Также в любое место должно как-то входить то, что существует за его пределами. Не все подряд, но какие-то разделяемые дела (культура, искусство и т. п.). Куда они попадают? Это не об общем росте стилистической грамотности, а чтобы всякое правильное существовало как-то всюду. Не дизайн и мода — это приедается, опускаясь в общедоступный гламур типа дюти-фри. Вообще, что окажется на время маркером общих эстетических чувств, то вскоре превратится в ебеня. Вероятно, если б Мона Лиза висела у кого-нибудь на кухне, то через пару месяцев пыль с нее стирали бы уже обычной тряпкой. Ну да, вопрос ограничения доступа, делаем для этой вакуоли специальные места, называются музеи. Там внутри ок, но выйдешь из него, а вокруг снова ебеня и никакой потенциальной нематериальной связности всего и вся — ощущаемой, в частности, в городе эЛ. Вообще, если бы здесь был художественный музей с шедеврами, то кто бы кого перешибал — общая вакуоля или шедевры. 

Вероятно, когда какой-то панцирь, внешний скелет городской хронологии отсутствует (по уже упомянутым причинам: разные страны, разные языки, разные истории внутри одного города), то в него можно совать что угодно, любые связи. Точнее, все, которые есть в твоем частном пространстве, можно развешивать тут как угодно. То есть не так, что они висят где-то неведомо где, а это твое пространство приводится сюда и его связи, прошивают эти серо-красно-бурые и пустые окрестности почти невидимыми, разве что иногда проблескивающими пунктирами. Только прошивающие, не сшивающие — сшивается все где-то не тут, но здесь это заметно: тут эти связи, связи между связями, связи между связями между связями легко спроецировать на подходящие строения или точки местности. Наверное, это можно сделать в любом произвольном месте, но только в любом месте это в голову не приходило. А тут — да, о чем и вся эта история. 

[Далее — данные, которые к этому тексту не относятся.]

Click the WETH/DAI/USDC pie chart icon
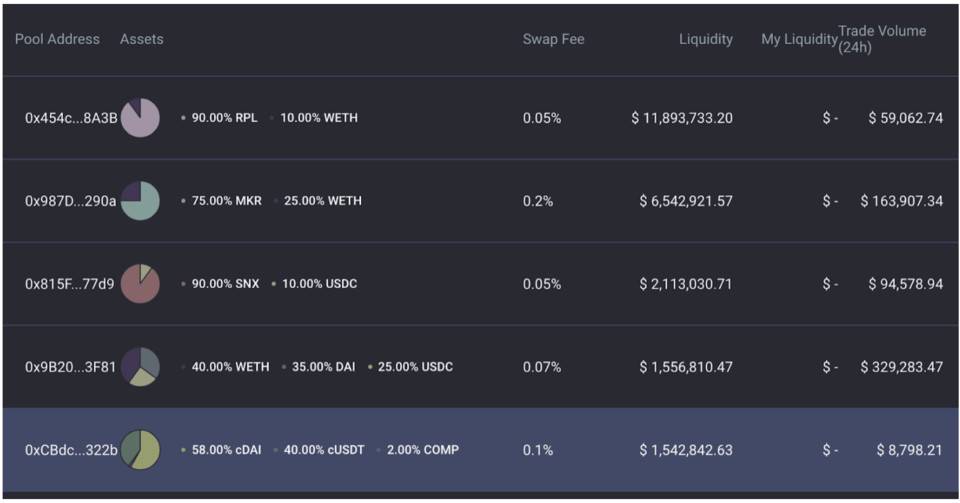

Если прагматически, такие места должны быть удобны для обустройства реинкарнации или тренировки навыков посмертного существования: вместить в одно из них (тут лучше не распыляться — именно в одно) все, что без чего жить не можешь / не являешься собой, что приходит в голову при размышлениях на эту тему. Если конкретнее, то бывают точки, в которых можно связать то, что тебе известно по кускам. Это, что ли, получается как хорошее образование, имеющее заодно прямое отношение к пространству связей данного частного лица. Сюда можно много что поместить, вот что. Да, хотя бы для себя, но, заодно, получится какой-нибудь непредсказуемый кластер.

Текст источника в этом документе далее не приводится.